▸ **What the exercise asks**: Among the records below, find each line containing the word "computer" and copy it.
(Supplied records begins)
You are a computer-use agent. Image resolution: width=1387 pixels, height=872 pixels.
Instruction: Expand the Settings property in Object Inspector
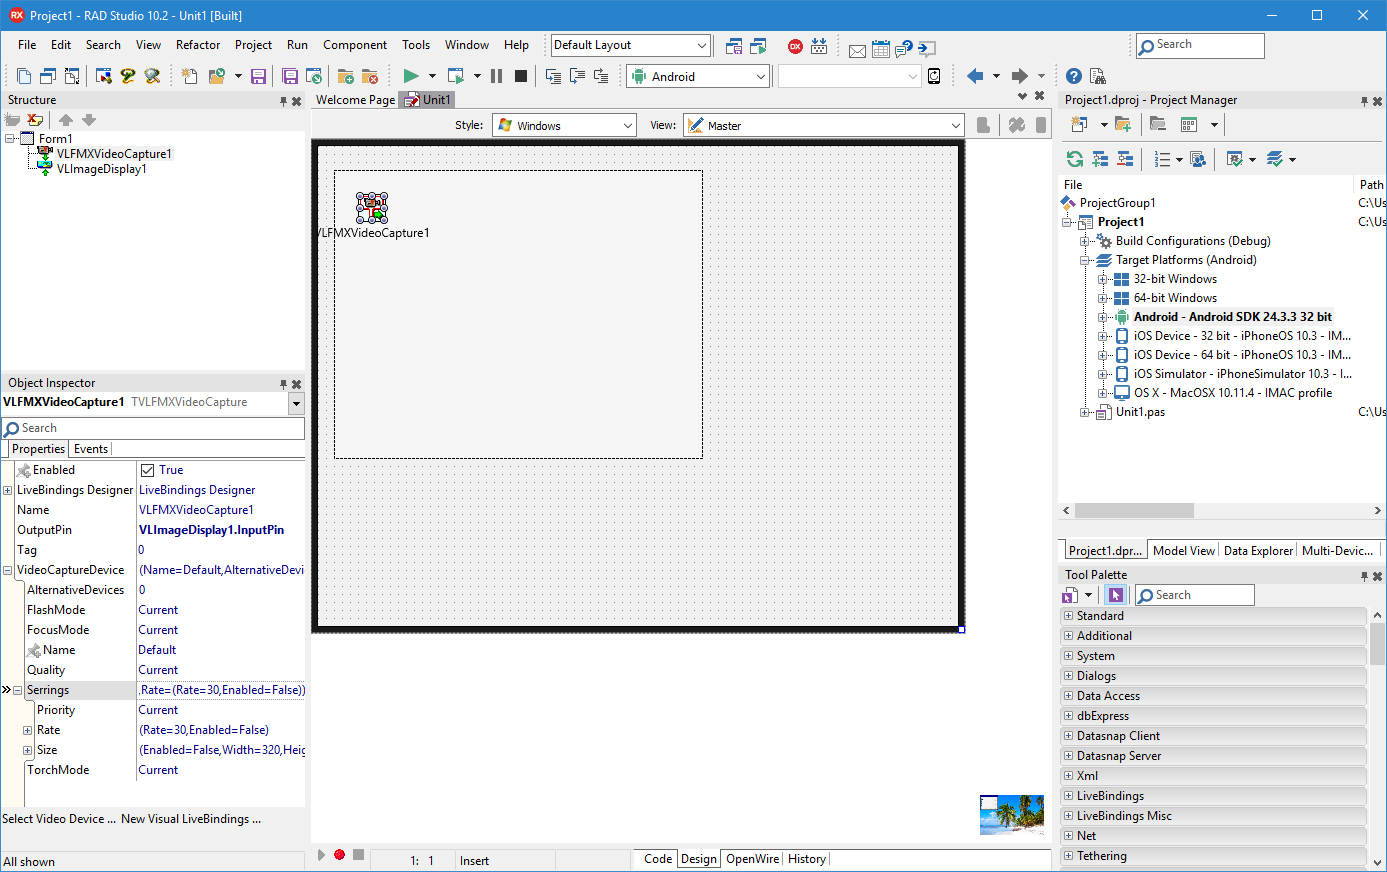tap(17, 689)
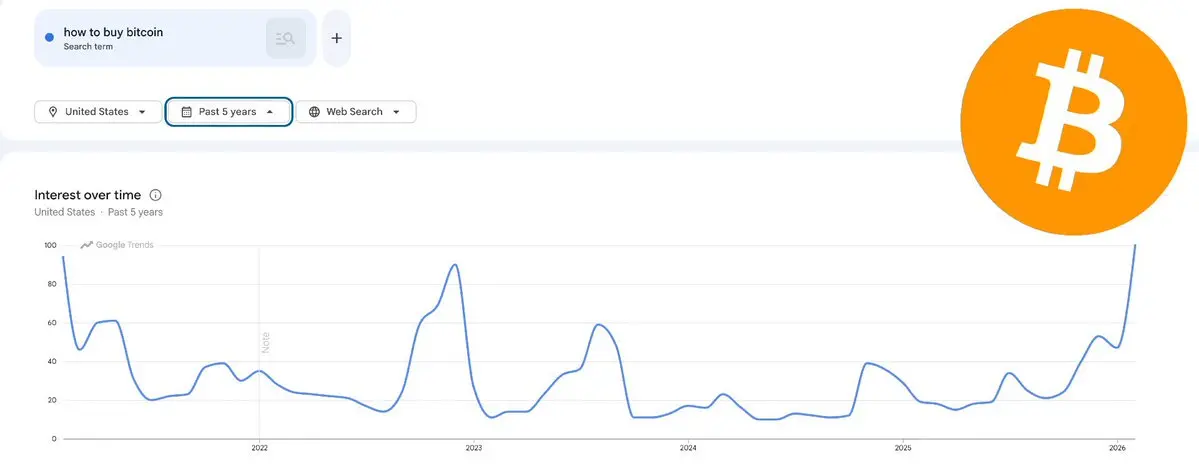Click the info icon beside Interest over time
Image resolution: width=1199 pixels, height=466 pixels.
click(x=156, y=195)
(Supplied records ends)
(Supplied records begins)
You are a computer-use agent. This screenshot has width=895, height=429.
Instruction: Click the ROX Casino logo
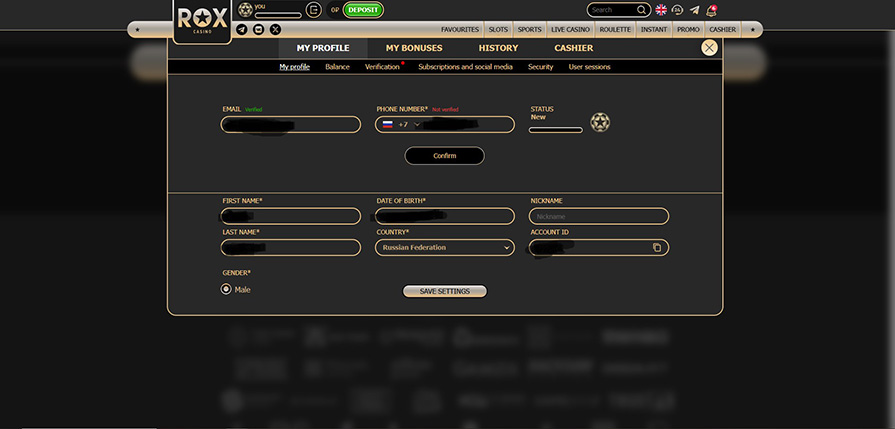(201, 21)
(Supplied records ends)
▸ **Result below**:
You are a computer-use agent. Image resolution: width=1387 pixels, height=872 pixels.
You are a computer-use agent. This screenshot has width=895, height=429.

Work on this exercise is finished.